WORK ORDER: Go through the records below and write each one out again unchanged.

Excerpts from a dataset:
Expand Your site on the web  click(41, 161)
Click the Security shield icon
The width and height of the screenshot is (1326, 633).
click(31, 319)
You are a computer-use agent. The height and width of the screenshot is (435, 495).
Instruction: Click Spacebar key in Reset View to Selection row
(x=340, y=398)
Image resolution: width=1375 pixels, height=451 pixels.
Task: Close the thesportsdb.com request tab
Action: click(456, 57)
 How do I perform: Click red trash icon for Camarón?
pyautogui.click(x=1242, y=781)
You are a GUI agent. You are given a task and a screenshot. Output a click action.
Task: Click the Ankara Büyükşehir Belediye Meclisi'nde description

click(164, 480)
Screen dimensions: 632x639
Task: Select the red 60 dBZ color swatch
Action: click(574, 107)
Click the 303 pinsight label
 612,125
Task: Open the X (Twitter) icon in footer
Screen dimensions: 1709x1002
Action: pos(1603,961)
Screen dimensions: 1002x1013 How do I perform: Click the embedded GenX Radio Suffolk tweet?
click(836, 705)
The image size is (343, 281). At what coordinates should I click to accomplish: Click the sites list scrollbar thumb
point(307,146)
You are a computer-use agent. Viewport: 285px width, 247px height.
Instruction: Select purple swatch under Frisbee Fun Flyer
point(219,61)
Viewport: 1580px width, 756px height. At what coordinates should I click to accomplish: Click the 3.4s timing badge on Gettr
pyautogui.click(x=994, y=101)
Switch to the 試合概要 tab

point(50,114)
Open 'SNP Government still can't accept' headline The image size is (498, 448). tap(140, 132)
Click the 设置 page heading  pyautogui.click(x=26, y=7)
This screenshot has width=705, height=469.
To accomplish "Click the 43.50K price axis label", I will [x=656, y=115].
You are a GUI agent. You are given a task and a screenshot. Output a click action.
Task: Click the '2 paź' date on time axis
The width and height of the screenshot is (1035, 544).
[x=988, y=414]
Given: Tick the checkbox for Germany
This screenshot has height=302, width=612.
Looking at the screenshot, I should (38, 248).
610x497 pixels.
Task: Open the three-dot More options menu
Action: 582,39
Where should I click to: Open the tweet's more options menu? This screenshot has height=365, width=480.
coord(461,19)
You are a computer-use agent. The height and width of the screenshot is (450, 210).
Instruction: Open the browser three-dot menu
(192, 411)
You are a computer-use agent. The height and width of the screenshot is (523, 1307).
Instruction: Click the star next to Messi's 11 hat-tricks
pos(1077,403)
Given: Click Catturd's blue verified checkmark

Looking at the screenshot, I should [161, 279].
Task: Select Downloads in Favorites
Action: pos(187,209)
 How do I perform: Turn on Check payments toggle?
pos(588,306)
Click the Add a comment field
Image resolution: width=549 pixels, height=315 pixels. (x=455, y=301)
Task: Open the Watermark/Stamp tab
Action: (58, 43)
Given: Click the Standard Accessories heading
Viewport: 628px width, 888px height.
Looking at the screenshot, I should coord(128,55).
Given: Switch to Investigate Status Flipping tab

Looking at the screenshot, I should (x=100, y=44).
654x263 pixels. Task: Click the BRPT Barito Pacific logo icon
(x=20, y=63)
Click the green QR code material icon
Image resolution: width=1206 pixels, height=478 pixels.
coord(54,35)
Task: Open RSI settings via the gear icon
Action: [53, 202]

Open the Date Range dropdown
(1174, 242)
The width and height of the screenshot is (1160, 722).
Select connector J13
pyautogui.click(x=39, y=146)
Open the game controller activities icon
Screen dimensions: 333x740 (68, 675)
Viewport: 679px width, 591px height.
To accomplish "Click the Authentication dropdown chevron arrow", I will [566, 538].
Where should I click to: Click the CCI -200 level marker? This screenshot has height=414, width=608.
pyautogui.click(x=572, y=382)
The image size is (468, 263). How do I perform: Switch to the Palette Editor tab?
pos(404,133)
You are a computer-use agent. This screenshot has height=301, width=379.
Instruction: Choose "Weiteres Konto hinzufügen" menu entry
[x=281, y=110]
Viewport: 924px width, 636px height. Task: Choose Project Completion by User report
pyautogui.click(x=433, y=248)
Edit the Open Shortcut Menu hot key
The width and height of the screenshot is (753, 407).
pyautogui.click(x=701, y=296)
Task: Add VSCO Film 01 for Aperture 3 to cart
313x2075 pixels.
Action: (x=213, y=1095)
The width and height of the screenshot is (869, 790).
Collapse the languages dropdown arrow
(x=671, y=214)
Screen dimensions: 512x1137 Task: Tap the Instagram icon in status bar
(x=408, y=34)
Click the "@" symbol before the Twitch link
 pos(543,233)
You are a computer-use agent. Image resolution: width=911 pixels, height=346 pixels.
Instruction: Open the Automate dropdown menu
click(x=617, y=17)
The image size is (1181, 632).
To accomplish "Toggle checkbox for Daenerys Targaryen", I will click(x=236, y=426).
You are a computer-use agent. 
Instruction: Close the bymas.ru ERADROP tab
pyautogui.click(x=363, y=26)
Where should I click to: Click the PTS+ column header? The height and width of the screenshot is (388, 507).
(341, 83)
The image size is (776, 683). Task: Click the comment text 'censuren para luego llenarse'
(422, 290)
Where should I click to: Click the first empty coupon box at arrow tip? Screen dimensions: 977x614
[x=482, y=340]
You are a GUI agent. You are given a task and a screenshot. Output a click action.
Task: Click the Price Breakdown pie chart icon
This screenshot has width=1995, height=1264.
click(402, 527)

RESULT:
Expand Your site on the web  click(41, 161)
Click the Security shield icon
The width and height of the screenshot is (1326, 633).
click(31, 319)
You are a computer-use agent. The height and width of the screenshot is (435, 495).
Instruction: Click Spacebar key in Reset View to Selection row
(x=340, y=398)
Image resolution: width=1375 pixels, height=451 pixels.
Task: Close the thesportsdb.com request tab
Action: click(456, 57)
 How do I perform: Click red trash icon for Camarón?
pyautogui.click(x=1242, y=781)
You are a GUI agent. You are given a task and a screenshot. Output a click action.
Task: Click the Ankara Büyükşehir Belediye Meclisi'nde description

click(164, 480)
Screen dimensions: 632x639
Task: Select the red 60 dBZ color swatch
Action: click(574, 107)
Click the 303 pinsight label
 612,125
Task: Open the X (Twitter) icon in footer
Screen dimensions: 1709x1002
Action: pos(1603,961)
Screen dimensions: 1002x1013 How do I perform: Click the embedded GenX Radio Suffolk tweet?
click(836, 705)
The image size is (343, 281). At what coordinates should I click to accomplish: Click the sites list scrollbar thumb
point(307,146)
You are a computer-use agent. Viewport: 285px width, 247px height.
Instruction: Select purple swatch under Frisbee Fun Flyer
point(219,61)
Viewport: 1580px width, 756px height. At what coordinates should I click to accomplish: Click the 3.4s timing badge on Gettr
pyautogui.click(x=994, y=101)
Switch to the 試合概要 tab

point(50,114)
Open 'SNP Government still can't accept' headline The image size is (498, 448). tap(140, 132)
Click the 设置 page heading  pyautogui.click(x=26, y=7)
This screenshot has width=705, height=469.
To accomplish "Click the 43.50K price axis label", I will [x=656, y=115].
You are a GUI agent. You are given a task and a screenshot. Output a click action.
Task: Click the '2 paź' date on time axis
The width and height of the screenshot is (1035, 544).
[x=988, y=414]
Given: Tick the checkbox for Germany
This screenshot has height=302, width=612.
Looking at the screenshot, I should (38, 248).
610x497 pixels.
Task: Open the three-dot More options menu
Action: 582,39
Where should I click to: Open the tweet's more options menu? This screenshot has height=365, width=480.
coord(461,19)
You are a computer-use agent. The height and width of the screenshot is (450, 210).
Instruction: Open the browser three-dot menu
(192, 411)
You are a computer-use agent. The height and width of the screenshot is (523, 1307).
Instruction: Click the star next to Messi's 11 hat-tricks
pos(1077,403)
Given: Click Catturd's blue verified checkmark

Looking at the screenshot, I should [161, 279].
Task: Select Downloads in Favorites
Action: pos(187,209)
 How do I perform: Turn on Check payments toggle?
pos(588,306)
Click the Add a comment field
Image resolution: width=549 pixels, height=315 pixels. (x=455, y=301)
Task: Open the Watermark/Stamp tab
Action: (58, 43)
Given: Click the Standard Accessories heading
Viewport: 628px width, 888px height.
Looking at the screenshot, I should coord(128,55).
Given: Switch to Investigate Status Flipping tab

Looking at the screenshot, I should (x=100, y=44).
654x263 pixels. Task: Click the BRPT Barito Pacific logo icon
(x=20, y=63)
Click the green QR code material icon
Image resolution: width=1206 pixels, height=478 pixels.
coord(54,35)
Task: Open RSI settings via the gear icon
Action: [53, 202]

Open the Date Range dropdown
(1174, 242)
The width and height of the screenshot is (1160, 722).
Select connector J13
pyautogui.click(x=39, y=146)
Open the game controller activities icon
Screen dimensions: 333x740 (68, 675)
Viewport: 679px width, 591px height.
To accomplish "Click the Authentication dropdown chevron arrow", I will [566, 538].
Where should I click to: Click the CCI -200 level marker? This screenshot has height=414, width=608.
pyautogui.click(x=572, y=382)
The image size is (468, 263). How do I perform: Switch to the Palette Editor tab?
pos(404,133)
You are a computer-use agent. This screenshot has height=301, width=379.
Instruction: Choose "Weiteres Konto hinzufügen" menu entry
[x=281, y=110]
Viewport: 924px width, 636px height. Task: Choose Project Completion by User report
pyautogui.click(x=433, y=248)
Edit the Open Shortcut Menu hot key
The width and height of the screenshot is (753, 407).
pyautogui.click(x=701, y=296)
Task: Add VSCO Film 01 for Aperture 3 to cart
313x2075 pixels.
Action: (x=213, y=1095)
The width and height of the screenshot is (869, 790).
Collapse the languages dropdown arrow
(x=671, y=214)
Screen dimensions: 512x1137 Task: Tap the Instagram icon in status bar
(x=408, y=34)
Click the "@" symbol before the Twitch link
 pos(543,233)
You are a computer-use agent. Image resolution: width=911 pixels, height=346 pixels.
Instruction: Open the Automate dropdown menu
click(x=617, y=17)
The image size is (1181, 632).
To accomplish "Toggle checkbox for Daenerys Targaryen", I will click(x=236, y=426).
You are a computer-use agent. 
Instruction: Close the bymas.ru ERADROP tab
pyautogui.click(x=363, y=26)
Where should I click to: Click the PTS+ column header? The height and width of the screenshot is (388, 507).
(341, 83)
The image size is (776, 683). Task: Click the comment text 'censuren para luego llenarse'
(422, 290)
Where should I click to: Click the first empty coupon box at arrow tip? Screen dimensions: 977x614
[x=482, y=340]
You are a GUI agent. You are given a task and a screenshot. Output a click action.
Task: Click the Price Breakdown pie chart icon
This screenshot has width=1995, height=1264.
click(402, 527)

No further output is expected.